- Written instruction -
Write out the listing below verbatim, starting at its first line and ending at the line that contains "pos(31,159)", with both of those lines included.

[start]

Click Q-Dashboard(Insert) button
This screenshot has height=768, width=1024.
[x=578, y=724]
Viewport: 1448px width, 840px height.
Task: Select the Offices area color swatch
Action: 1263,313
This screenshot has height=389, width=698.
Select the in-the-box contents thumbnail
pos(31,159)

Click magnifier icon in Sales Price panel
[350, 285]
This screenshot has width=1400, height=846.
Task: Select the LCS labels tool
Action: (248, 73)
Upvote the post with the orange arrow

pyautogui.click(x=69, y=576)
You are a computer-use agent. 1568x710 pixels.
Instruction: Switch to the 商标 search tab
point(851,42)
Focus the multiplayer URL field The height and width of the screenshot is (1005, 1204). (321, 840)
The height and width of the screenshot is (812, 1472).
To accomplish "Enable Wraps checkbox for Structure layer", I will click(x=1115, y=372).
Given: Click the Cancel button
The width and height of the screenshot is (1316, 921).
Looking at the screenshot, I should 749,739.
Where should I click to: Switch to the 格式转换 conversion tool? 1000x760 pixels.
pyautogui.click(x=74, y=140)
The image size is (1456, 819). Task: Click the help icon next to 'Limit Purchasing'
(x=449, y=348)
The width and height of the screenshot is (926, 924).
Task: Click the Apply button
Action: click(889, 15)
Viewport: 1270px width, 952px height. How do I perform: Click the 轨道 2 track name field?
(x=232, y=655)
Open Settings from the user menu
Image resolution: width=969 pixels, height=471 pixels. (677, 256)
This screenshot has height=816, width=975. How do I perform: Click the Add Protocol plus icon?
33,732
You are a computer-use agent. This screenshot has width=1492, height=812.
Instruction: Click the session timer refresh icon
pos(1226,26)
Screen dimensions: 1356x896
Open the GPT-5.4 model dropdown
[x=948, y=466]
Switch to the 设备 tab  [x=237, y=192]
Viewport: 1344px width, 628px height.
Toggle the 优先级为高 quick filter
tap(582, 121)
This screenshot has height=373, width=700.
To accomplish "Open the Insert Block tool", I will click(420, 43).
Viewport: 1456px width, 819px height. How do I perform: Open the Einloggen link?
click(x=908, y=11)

[end]

- Solution -
Click Q-Dashboard(Insert) button
This screenshot has height=768, width=1024.
[x=578, y=724]
Viewport: 1448px width, 840px height.
Task: Select the Offices area color swatch
Action: 1263,313
This screenshot has height=389, width=698.
Select the in-the-box contents thumbnail
pos(31,159)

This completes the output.